Zecchin emphasises the need for developing the softer, interpersonal and relationship-building skills that help people to communicate and collaborate effectively.
His company, which operates under Crédit Agricole Private Banking in Asia, is part of one of the world’s largest banks, the Crédit Agricole Group, with 160,000 staff in over 70 countries. It is one of the oldest banks in Hong Kong, having arrived here in 1894. Zecchin’s group currently has about 100 employees, and is boosting its presence by hiring private bankers and product specialists.
“Resilience, confidence, communication skills and a willingness to learn are some of the key soft skills we are looking for,” Zecchin says, adding that the most important attribute for a job applicant is the ability to listen to clients and find out their needs.
Given its international clientele, the bank is looking for people with a multicultural background, who not only speak several languages but can also understand and work with different mentalities and traditions. Apart from English and Cantonese, it is also looking for Taiwanese, Indian, Malaysian and Korean nationals, among others.
Zecchin says they allow private bankers sufficient freedom within a given framework to grow their own businesses, and to support them with a full range of products and services.
“A well-diversified, quality product offering is of paramount importance to relationship managers who strive to protect, manage and grow their clients’ wealth, thereby deriving personal job satisfaction,” Zecchin says.
Benefits go way beyond a competitive compensation package, and include a pro-entrepreneurial working atmosphere where individuals are involved in strategic decision-making, and are provided with wide-ranging career opportunities across the group’s global network, Zecchin says, adding that the bank believes in “building long-lasting relationships guided by common sense and based on usefulness, proximity and advisory to clients.”
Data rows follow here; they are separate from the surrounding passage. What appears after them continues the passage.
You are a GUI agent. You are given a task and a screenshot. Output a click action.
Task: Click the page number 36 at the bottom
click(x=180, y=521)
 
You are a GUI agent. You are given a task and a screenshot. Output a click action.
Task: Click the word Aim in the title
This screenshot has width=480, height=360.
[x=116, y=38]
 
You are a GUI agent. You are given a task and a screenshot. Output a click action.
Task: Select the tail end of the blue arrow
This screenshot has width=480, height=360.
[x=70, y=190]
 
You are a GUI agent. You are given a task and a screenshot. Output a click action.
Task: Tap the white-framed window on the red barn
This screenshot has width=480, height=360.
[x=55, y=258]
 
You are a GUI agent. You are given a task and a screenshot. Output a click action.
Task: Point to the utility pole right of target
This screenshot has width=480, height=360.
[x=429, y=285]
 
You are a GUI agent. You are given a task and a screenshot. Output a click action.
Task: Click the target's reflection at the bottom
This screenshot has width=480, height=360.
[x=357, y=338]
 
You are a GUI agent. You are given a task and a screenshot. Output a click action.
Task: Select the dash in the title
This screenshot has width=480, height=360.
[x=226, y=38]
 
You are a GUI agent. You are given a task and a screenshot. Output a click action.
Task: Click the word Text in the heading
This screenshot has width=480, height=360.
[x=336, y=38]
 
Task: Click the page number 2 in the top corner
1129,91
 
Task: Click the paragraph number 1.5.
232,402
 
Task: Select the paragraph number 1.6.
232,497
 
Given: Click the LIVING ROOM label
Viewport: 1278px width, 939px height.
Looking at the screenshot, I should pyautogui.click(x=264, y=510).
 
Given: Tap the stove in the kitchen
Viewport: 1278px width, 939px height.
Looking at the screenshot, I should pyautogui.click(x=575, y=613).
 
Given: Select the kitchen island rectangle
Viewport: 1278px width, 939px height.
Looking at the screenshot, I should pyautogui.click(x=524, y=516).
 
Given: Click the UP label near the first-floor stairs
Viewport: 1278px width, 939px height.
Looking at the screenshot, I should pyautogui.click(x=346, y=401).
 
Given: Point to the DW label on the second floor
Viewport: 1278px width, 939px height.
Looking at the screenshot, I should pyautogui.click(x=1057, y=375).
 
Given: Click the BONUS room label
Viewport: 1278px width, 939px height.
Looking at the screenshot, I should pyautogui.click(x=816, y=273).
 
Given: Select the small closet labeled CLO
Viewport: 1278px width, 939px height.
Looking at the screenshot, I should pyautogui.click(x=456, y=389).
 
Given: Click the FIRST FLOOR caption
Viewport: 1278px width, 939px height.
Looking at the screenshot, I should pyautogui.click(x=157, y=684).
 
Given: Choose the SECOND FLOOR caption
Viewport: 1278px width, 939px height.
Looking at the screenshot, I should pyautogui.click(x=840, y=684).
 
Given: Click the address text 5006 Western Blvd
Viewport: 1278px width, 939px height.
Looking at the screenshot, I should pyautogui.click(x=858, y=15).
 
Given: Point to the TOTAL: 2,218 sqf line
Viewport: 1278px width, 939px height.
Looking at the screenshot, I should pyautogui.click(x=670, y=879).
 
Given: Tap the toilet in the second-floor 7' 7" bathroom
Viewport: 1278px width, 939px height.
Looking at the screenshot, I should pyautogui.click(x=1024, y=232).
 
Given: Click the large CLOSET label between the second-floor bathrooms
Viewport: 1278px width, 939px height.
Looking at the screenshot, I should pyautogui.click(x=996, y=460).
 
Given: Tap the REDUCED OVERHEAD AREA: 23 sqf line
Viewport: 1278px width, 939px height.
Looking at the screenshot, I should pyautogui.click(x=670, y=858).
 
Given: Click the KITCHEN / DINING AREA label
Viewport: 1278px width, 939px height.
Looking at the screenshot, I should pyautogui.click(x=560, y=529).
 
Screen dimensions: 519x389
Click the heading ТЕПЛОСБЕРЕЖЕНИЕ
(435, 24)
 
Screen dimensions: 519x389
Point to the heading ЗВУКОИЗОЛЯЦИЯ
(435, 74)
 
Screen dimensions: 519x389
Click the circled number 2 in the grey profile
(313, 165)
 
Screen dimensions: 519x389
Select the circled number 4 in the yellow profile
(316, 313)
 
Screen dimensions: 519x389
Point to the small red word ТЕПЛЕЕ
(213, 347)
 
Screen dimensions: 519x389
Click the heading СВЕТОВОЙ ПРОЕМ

Solid private-banking relationships can only be built over time and to promote such links, the bank keeps a close watch on staff turnover. Unsurprisingly, its approach has attracted many senior relationship managers from established and important banks, and has helped retain top talent.
Zecchin concedes that motivating relationship managers is not a “one-size fits all” exercise. “Our challenge is to find the most suitable method of recognising value and rewarding the professional skills and commitment of our staff to enhance loyalty,” he says.
Crédit Agricole Private Banking plans ahead and develops a consistent strategy to ensure that staff have the necessary skill sets. “In other words… [not only] being at the right place at the right time, [but also] with the right skills. This may seem like an obvious point, but it is nonetheless acutely important in today’s competitive marketplace,” Zecchin adds.
The bank uses the induction training to convey its corporate values to new hires, and offers its staff regular high-calibre training to help boost their performance and career development. It also organises local and regional team-building events and management trips to Switzerland.
Being part of an international organisation means that staff are offered global job opportunities and career mobility, Zecchin says.